This invention relates to an optical network which connects each of optical transmitters to each optical receiver through an optical switch and, in particular, to a method of controlling the receivers and the optical switch.
Heretofore, it is known in the art that an optical spatial switch in an optical network is large in capacity and small in size as compared with an electrical switch. Such an optical spatial switch has been proposed together with an optical network in Japanese Unexamined Patent Publication No. Hei 3-207139, namely, 207139/1991.
Specifically, a switching operation is carried out by the optical switch to switch optical signals sent out from an optical transmitter which includes an E/O (electro-optic) converter. The switched signals are sent to an optical receiver through the optical switch. The optical receiver converts the switched signals into electric signals by an O/E (opto-electric) converter of the optical receiver and amplifies the electric signals into an amplified electric signal by an amplifier of the optical receiver.
In the optical network using the spatial optical switch, optical power which is given to the optical receiver is inevitably reduced due to an optical branch or an optical coupler. This results in a reduction of the scale of the optical switch, or of throughput per port of the optical switch. In order to improve the throughput, a WDM (Wavelength Division Multiplex) technique has been often used. However, the optical switch becomes large in size and is subjected to a restriction of the number of wavelengths used therein when the WDM technique is adopted.
On the other hand, it is a recent trend that an erbium-doped (Er-doped) fiber amplifier (EDFA) has been used in each optical receiver as an optical preamplifier to be optically coupled to the optical switch. In this event, however, it often happens that optical receiving elements, such as photo-diodes, are broken or operations become unstable in rear stage circuits connected after the EDFA.

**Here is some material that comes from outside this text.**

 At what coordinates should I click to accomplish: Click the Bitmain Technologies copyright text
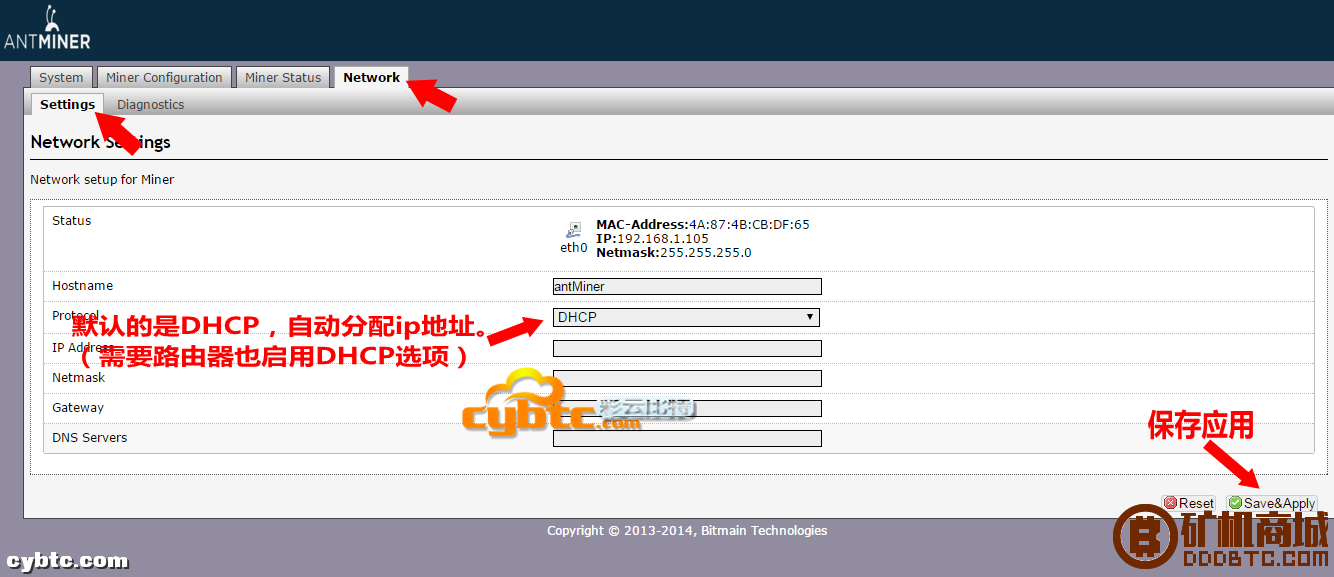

Herein, it is to be noted that each of the optical receivers is not always continuously supplied with a sequence of input optical signals from an optical transmitter. In other words, the optical receiver is often intermittently given the input optical signals from the optical transmitter with a time interval kept between two adjacent ones of the input optical signals. It often happens that such a time interval between the two adjacent input optical signals lasts for more than several milliseconds. This shows that the optical receiver is put into an inactive or quiescent state during the time interval between the two adjacent input optical signals which may be called an anterior optical signal and a posterior optical signal hereinafter.
Under the circumstances, it has been found out that the above-mentioned breakage of the optical receiving elements, the rear stage circuits, and the like is often caused to occur when the optical receiver has the optical preamplifier formed by the EDFA and when an output optical signal which accompanies an optical surge when the posterior optical signal is supplied with the optical receiver a predetermined time interval, such as several milliseconds, after reception of the anterior optical signal. As a result, the output optical signal which corresponds to the posterior optical signal has a great amplitude at a leading part thereof, which brings about the breakage of the optical receiving elements and so.
It is therefore an object of this invention to provide an optical network which is capable of avoiding occurrence of an optical surge in an optical receiver and, as a result, preventing breakage of optical receiving elements connected to the optical receiver.
It is another object of this invention to provide a method which is capable of operating the optical receiver without occurrence of the optical surge.
It is still another object of this invention to provide a method which is capable of mitigating a restriction of a scale or a restriction of the throughput.
A method to which the present invention is applicable is for use in controlling an optical network comprising a specific optical receiver which is operable in a sequence of optical input signals with a time interval left between two adjacent ones of the optical input signals to produce a sequence of optical output signals. According to an aspect of the present invention, the method comprises the steps of sending an additional sequence of optical signals to said optical receiver in addition to the optical input signal sequence and combining the additional optical signal sequence and the optical input signal sequence into a sequence of combined optical signals so that each of the combined optical signals is interposed between the two adjacent optical input signals. The additional sequence of the optical signals may be either a sequence of optical input signals directed to the additional optical receiver different from the specific optical receiver or a sequence of dummy optical signals generated by a dummy signal generator.
The method further comprises the step of discriminating the optical input signal sequence from the combined optical signal sequence after the combined optical signal sequence is allowed to pass through the specific optical receiver.
According to another aspect of the present invention, a method is for use in controlling a switching operation of an optical network comprising a plurality of optical transmitters, a plurality of optical receivers each of which includes an optical preamplifier, an optical switch between the optical transmitters and the optical receivers by using optical signals, and a switch controller controlling of the optical switch. The method comprises the step of connecting each of the optical receivers to the plurality of the optical transmitters by carrying out the switching operation within a predetermined time interval under control of the switch controller.
According to still another aspect of the present invention, an optical network is for use in connection between an optical transmitter and an optical receiver. The optical network further comprises at least one of dummy optical signal generators that generates a sequence of dummy optical signals, an optical switch which connects the dummy optical signal generator to said optical receiver, and a switch controller which controls the optical switch to connect the optical receiver to both the optical transmitter and the dummy optical signal generators.